文档摘录 >>
#####

三层BP神经网络应用-OptDigits数据集

测试结果：

源码：

# coding=gbk

import numpy as np
import random

#激活函数sigmoid
def sigmoid(x):
    return 1 / (1 + np.exp(-x))

#设置学习率
eta = 0.001

#设置学习次数
times = 1000

#计算正确率
def accuasy_score(test_true, test_predict):
    return sum(test_true == test_predict)/len(test_true)

#导入数据
data_train = np.loadtxt('optdigits.tra',delimiter=',',dtype=float,usecols=np.arange(0,64))
data_train_index = np.loadtxt('optdigits.tra',delimiter=',',dtype=int,usecols=64)
data_test = np.loadtxt('optdigits.tes',delimiter=',',dtype=float,usecols=np.arange(0,64))
data_test_index = np.loadtxt('optdigits.tes',delimiter=',',dtype=int,usecols=64)

#####

所给数据行 >>
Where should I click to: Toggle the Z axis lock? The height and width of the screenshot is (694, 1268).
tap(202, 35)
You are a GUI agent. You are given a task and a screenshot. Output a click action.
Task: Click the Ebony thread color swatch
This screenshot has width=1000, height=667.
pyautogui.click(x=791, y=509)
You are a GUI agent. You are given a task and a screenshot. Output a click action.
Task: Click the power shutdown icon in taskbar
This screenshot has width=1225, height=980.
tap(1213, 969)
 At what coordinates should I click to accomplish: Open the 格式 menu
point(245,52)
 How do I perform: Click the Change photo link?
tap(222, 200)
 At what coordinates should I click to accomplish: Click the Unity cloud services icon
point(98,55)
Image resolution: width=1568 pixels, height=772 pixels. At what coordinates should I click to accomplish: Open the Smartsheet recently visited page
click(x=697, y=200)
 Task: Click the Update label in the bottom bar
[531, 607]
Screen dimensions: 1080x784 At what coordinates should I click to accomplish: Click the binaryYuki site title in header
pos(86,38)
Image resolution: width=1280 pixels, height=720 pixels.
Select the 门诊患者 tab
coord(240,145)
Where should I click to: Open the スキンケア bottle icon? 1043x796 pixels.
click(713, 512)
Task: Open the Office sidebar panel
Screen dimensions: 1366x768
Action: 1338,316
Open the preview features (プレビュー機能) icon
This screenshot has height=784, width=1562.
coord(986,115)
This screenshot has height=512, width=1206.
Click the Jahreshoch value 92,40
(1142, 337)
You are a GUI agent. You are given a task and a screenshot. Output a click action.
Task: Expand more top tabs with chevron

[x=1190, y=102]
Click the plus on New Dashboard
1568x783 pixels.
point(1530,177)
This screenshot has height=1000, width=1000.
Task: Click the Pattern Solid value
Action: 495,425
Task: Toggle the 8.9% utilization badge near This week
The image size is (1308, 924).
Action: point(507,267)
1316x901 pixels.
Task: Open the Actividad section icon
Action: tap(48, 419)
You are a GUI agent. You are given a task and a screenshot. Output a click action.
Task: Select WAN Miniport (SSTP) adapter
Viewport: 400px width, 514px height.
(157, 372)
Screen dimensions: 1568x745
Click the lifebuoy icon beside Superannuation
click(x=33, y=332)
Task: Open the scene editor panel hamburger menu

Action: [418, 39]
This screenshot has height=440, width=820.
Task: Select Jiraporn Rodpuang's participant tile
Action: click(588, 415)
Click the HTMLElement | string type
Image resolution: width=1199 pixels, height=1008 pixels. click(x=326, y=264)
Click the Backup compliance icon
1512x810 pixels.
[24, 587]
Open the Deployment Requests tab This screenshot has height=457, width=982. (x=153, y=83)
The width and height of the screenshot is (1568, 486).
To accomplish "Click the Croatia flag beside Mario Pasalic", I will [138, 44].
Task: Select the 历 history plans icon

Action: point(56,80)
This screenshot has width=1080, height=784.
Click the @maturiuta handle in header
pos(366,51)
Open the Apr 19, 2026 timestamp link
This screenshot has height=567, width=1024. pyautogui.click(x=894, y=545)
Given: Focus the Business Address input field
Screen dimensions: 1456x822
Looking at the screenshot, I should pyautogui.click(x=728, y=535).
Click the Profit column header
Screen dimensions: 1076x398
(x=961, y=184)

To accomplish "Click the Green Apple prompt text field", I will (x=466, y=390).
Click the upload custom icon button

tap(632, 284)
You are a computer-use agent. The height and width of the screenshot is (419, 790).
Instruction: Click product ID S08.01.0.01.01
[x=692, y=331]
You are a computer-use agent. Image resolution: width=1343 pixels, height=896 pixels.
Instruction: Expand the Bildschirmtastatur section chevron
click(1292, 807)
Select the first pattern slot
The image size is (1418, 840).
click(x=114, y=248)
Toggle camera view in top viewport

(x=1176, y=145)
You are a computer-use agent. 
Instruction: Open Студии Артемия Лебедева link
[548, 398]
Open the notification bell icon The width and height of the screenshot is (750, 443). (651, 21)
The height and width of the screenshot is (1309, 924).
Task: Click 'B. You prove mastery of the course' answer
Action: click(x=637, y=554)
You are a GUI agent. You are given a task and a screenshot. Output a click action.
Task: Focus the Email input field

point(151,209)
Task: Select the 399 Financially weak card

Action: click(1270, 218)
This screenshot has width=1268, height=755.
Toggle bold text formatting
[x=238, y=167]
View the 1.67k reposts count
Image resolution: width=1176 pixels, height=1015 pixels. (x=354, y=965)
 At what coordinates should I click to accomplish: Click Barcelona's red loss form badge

#####

操作指令 >>
A - 请把这篇BP神经网络文章中从"#激活函数sigmoid"开始、到"sum(test_true == test_predict)/len(test_true)"结束的部分原样抄写下来。
B - 在上面所给的数据行中，从包含"Image resolution: width=1568"的那一行开始、到包含"click(713, 512)"的那一行结束（首尾两行都算），把这些行连同其中的请求重新写出，并将答案里的每个坐标数值乘以1.8后四舍五入取整（0.5向上进位）。只输出这些行。

按序答案 >>
A -
#激活函数sigmoid
def sigmoid(x):
    return 1 / (1 + np.exp(-x))

#设置学习率
eta = 0.001

#设置学习次数
times = 1000

#计算正确率
def accuasy_score(test_true, test_predict):
    return sum(test_true == test_predict)/len(test_true)

B -
Image resolution: width=1568 pixels, height=772 pixels. At what coordinates should I click to accomplish: Open the Smartsheet recently visited page
click(x=1255, y=360)
 Task: Click the Update label in the bottom bar
[956, 1093]
Screen dimensions: 1080x784 At what coordinates should I click to accomplish: Click the binaryYuki site title in header
pos(155,68)
Image resolution: width=1280 pixels, height=720 pixels.
Select the 门诊患者 tab
coord(432,261)
Where should I click to: Open the スキンケア bottle icon? 1043x796 pixels.
click(1283, 922)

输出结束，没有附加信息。